A terminally ill man jailed for a Real IRA attack on a British Army base has had his conviction overturned.
The Court of Appeal ruled today that the guilty verdict returned against Brian Shivers was unsafe because no finding was made on when he allegedly became aware of the so-called murder plot.
Two British soldiers died at the gates of Massereene Barracks in March 2009.
The 47-year-old, from Magherafelt, County Derry, was arrested alongside prominent Lurgan republican Colin Duffy, amid an intense police effort to bring charges in the case. It became one of the most highly controversial cases of recent years.
After being held unjustly for almost three years, Mr Duffy was ultimately freed early last year. But there was considerable shock at the murder conviction of Brian Shivers, a man with advanced cystic fibrosis. While Mr Shivers was never linked with the actual killings, DNA evidence found on a matchstick was used to claim a link to the getaway car.
The judge at the time found he had ‘common cause’ with those who carried out the attack. Shivers, who has only a few years to live, was ordered to serve a minimum 25 years in prison.
Shivers’ lawyers have argued that it was legally impossible for him to be convicted of murder because there was no ‘actus reus’, or guilty act, prior to the murder.
Delivering judgment this afternoon, Chief Justice Declan Morgan said the trial judge had not dealt with the concept of a joint enterprise.
“The issue for the court was whether it should be inferred that there was a common enterprise to which the appellant agreed prior to the attack to carry out a shooting attack with intent to kill,” Sir Declan pointed out.
“The learned trial judge made no finding on this issue.”
Morgan, sitting with Justices Higgins and Girvan, held that the test applied by the trial judge required no prior knowledge of the attack.
On that basis he stated: “We do not accept that a person who provides assistance after a murder with full knowledge of what has happened thereby becomes guilty of murder.

> [Given material]:
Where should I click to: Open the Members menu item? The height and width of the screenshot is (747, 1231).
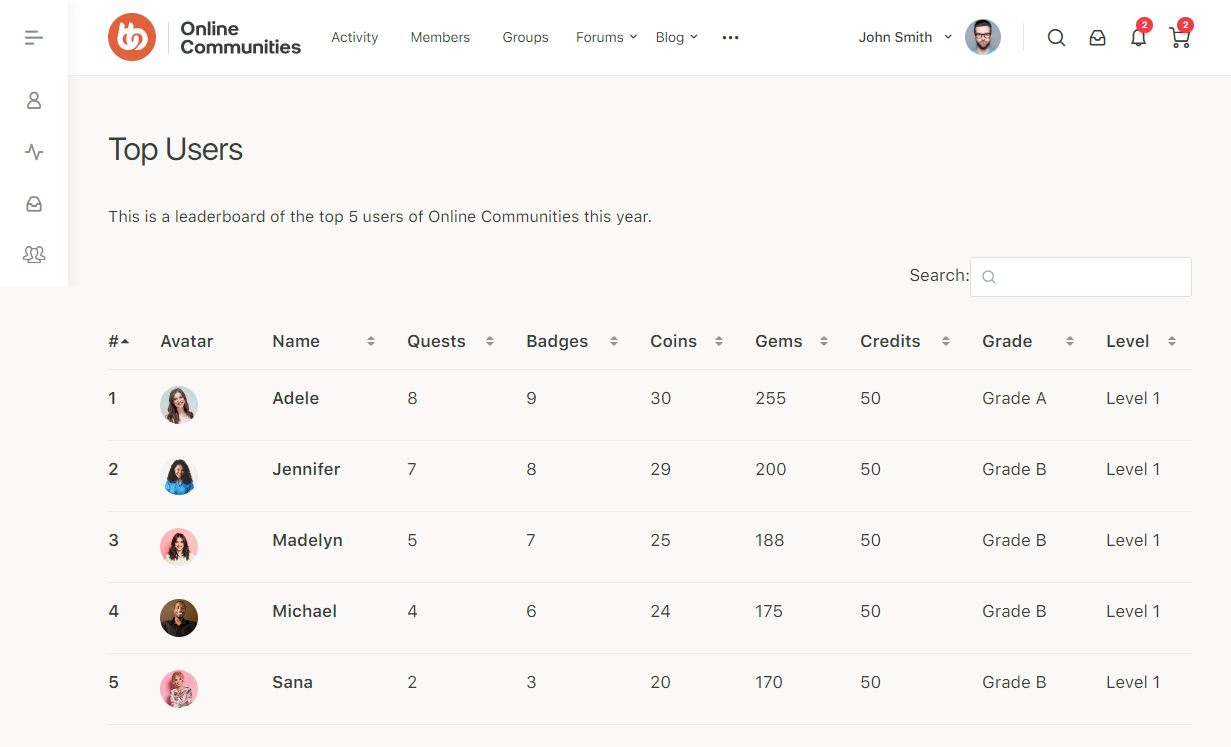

> [What is being asked]: Rewrite the passage of the court report on Brian Shivers's appeal, starting with "The judge at" and going on through "years in prison.", and replace "prison" with "jail".

> [Exercise solution]:
The judge at the time found he had ‘common cause’ with those who carried out the attack. Shivers, who has only a few years to live, was ordered to serve a minimum 25 years in jail.